- **Exercise instructions**
Return, exactly and in full, the lines of the records below starting at the one with "The height and width of the screenshot is (800, 1280)." and ending at the one with "Click the property", and no other lines.

- **Exercise materials**
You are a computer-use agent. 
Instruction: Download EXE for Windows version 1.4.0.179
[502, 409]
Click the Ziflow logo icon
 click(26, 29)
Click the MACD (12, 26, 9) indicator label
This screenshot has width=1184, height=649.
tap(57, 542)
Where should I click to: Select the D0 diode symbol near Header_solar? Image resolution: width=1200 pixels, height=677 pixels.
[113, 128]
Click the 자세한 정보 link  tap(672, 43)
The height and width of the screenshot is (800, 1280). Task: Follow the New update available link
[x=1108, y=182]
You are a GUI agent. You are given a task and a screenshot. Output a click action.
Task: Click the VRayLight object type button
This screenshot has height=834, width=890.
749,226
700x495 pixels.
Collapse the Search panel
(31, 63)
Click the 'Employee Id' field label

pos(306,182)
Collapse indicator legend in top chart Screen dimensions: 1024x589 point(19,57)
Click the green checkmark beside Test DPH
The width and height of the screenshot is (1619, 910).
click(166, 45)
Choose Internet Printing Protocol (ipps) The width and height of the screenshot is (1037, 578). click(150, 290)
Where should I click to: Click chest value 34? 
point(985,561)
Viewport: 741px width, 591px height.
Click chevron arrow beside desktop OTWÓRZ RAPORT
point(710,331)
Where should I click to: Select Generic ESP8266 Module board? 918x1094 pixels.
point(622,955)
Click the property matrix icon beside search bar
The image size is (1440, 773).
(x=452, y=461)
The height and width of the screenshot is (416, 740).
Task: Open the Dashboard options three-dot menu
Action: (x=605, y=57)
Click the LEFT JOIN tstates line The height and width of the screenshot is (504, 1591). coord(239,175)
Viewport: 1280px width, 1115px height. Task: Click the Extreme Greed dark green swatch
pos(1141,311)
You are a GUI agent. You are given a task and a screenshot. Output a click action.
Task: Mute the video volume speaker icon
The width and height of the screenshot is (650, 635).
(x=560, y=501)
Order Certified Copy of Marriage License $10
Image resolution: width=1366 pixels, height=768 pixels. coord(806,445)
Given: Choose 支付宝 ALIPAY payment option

- **Solution for this exercise**
The height and width of the screenshot is (800, 1280). Task: Follow the New update available link
[x=1108, y=182]
You are a GUI agent. You are given a task and a screenshot. Output a click action.
Task: Click the VRayLight object type button
This screenshot has height=834, width=890.
749,226
700x495 pixels.
Collapse the Search panel
(31, 63)
Click the 'Employee Id' field label

pos(306,182)
Collapse indicator legend in top chart Screen dimensions: 1024x589 point(19,57)
Click the green checkmark beside Test DPH
The width and height of the screenshot is (1619, 910).
click(166, 45)
Choose Internet Printing Protocol (ipps) The width and height of the screenshot is (1037, 578). click(150, 290)
Where should I click to: Click chest value 34? 
point(985,561)
Viewport: 741px width, 591px height.
Click chevron arrow beside desktop OTWÓRZ RAPORT
point(710,331)
Where should I click to: Select Generic ESP8266 Module board? 918x1094 pixels.
point(622,955)
Click the property matrix icon beside search bar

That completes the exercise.